I had a call from BlackRat yesterday with news of recent US chicanery when it comes to dealing with people they might not like. He posted a story about a freelance reporter being arrested at US airports and sent packing if they didn’t have a visa – and there are more reports below from both sides of the Atlantic.
Basically, you could be arrested, thrown in a cell, body searched and deported if you don’t have the visa journalists must have if they travel to the US. Since the new Department of Homeland Security (DHS) took over the duties of the immigration and naturalization service, their officials decided to revive a visa requirement, dormant since 1952, that required journalists to apply for a special visa, known as an I-visa, when visiting the United States for professional reasons. This visa requirement also applied to so-called “friendly nations” – 27 countries whose citizens do not have to apply for a visa in order to visit the US for personal reasons.
The Guardian reports the decision to restart the visa requirement is so little known that most foreign (and American) journalists have no idea it even exists. As a result, last year 15 journalists from “friendly nations” (Britian, Australia and others) were deported from the US. 12 of those deportations occurred at Los Angeles International Airport.
The US Embassy in London has a slew of visa information on its web site but to be honest, you might be better off phoning them to get more information if you have the occupation “Writer” on your passport.
Oh, I’ve also discovered that US officials read these blogs and can take umbrage at what they see as the merest slight on Their Way of Doing Things. We must behave!
More on Journalist Arrests and Prohibitions:
The Guardian, 5 June 2003 (registration required). When writer Elena Lappin flew to LA, she dreamed of a sunkissed, laid-back city. But that was before airport officials decided to detain her as a threat to security …

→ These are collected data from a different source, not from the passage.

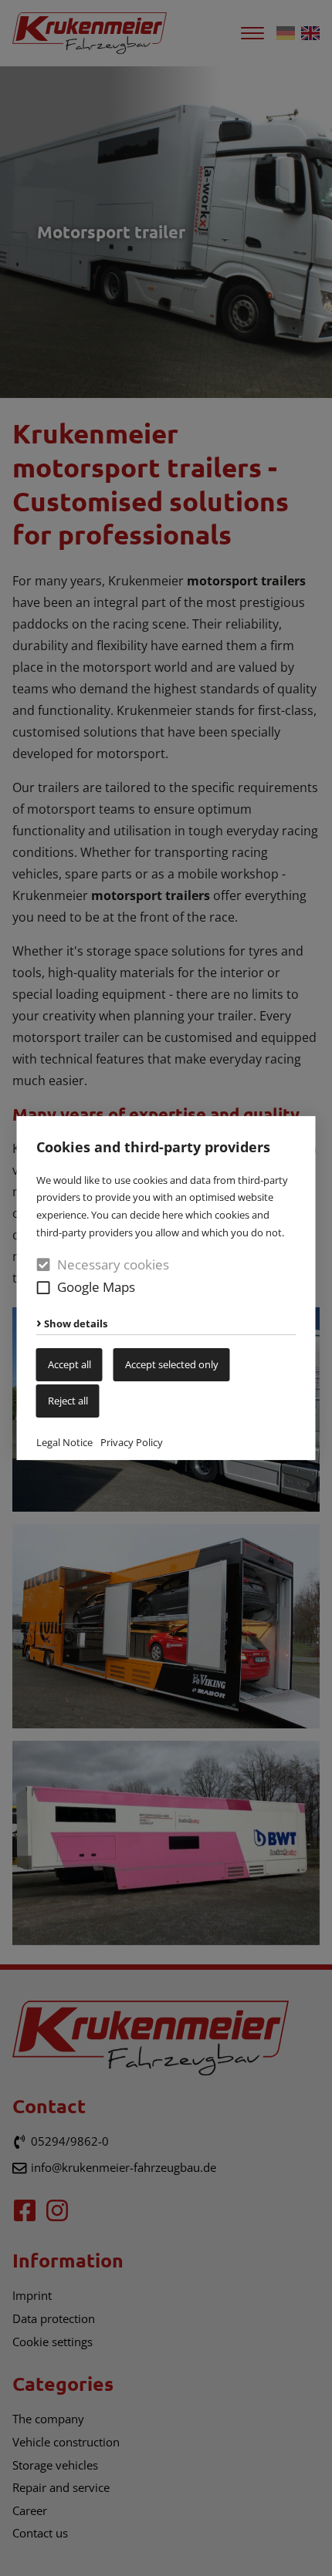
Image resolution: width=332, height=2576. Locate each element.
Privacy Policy (131, 1442)
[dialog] (166, 1288)
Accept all (69, 1364)
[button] (43, 1287)
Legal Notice (64, 1442)
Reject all (68, 1401)
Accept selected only (172, 1364)
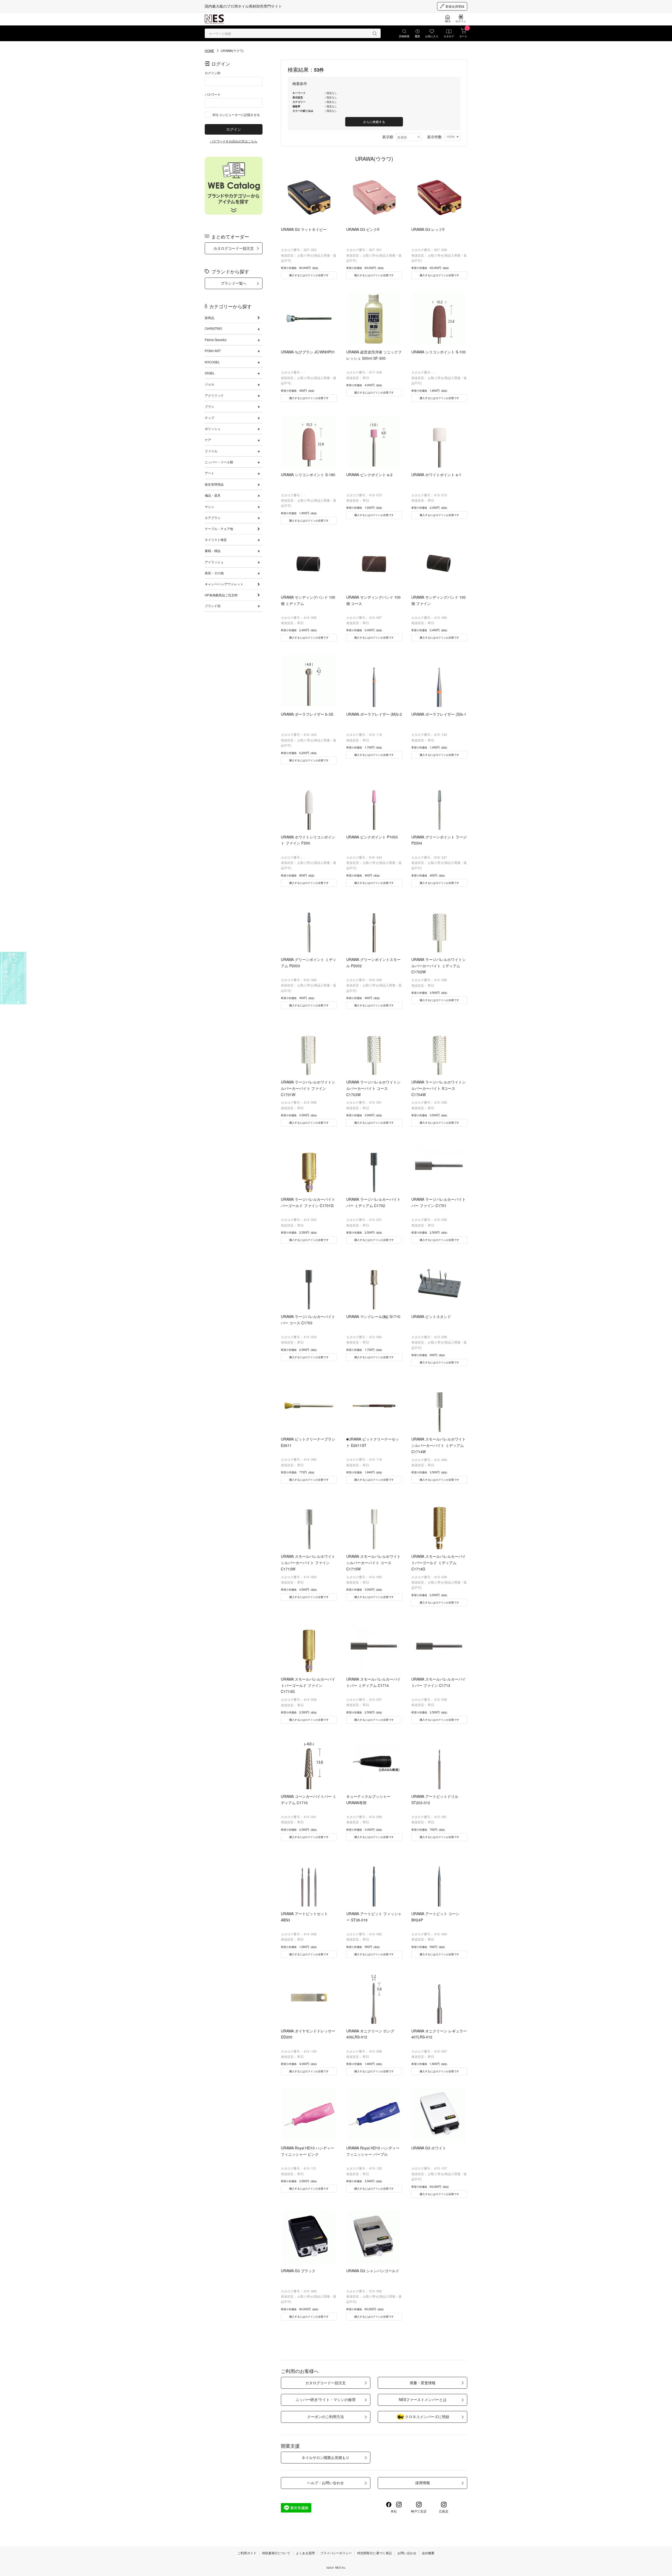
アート (209, 473)
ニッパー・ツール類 (219, 462)
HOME (209, 50)
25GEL (210, 373)
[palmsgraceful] (13, 978)
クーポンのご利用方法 (325, 2416)
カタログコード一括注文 (233, 248)
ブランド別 (212, 605)
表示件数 (434, 136)
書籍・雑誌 (212, 550)
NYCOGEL (212, 362)
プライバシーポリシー (336, 2553)
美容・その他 (214, 573)
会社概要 (428, 2553)
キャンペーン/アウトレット (224, 584)
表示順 (387, 136)
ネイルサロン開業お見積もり (325, 2457)
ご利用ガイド (247, 2553)
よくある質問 (305, 2553)
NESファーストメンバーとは (423, 2399)
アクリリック (214, 395)
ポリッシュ (212, 428)
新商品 (209, 317)
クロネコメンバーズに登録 (427, 2416)
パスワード (212, 94)
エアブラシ (212, 517)
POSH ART (213, 350)
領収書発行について (276, 2553)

The Christian Science Monitor 8 June. An American take on the situation by Tom Regan. He reveals “In each of these cases [of arrest and deportation], the journalists had no right to see a lawyer, no right to call their local consulate, and no right to appeal (these rules come courtesy of antiterrorism measures passed in 1996 and 2001). And the growing international outcry seems only to embolden the Immigration and Customs agents who are keeping the United States safe from celebrity hacks and technology journalists. ‘A customs officer … chose to make me sweat and to threaten me with deportation, even though I have a valid journalist’s visa that does not expire for another two years,’ wrote Andrew Gumbel, a correspondent of The Independent [who works for the paper in Los Angeles], in late July [of 2003]. ‘A visa is not a guarantee of entry,’ he told me. ‘We’ve been deporting quite a few British journalists recently.’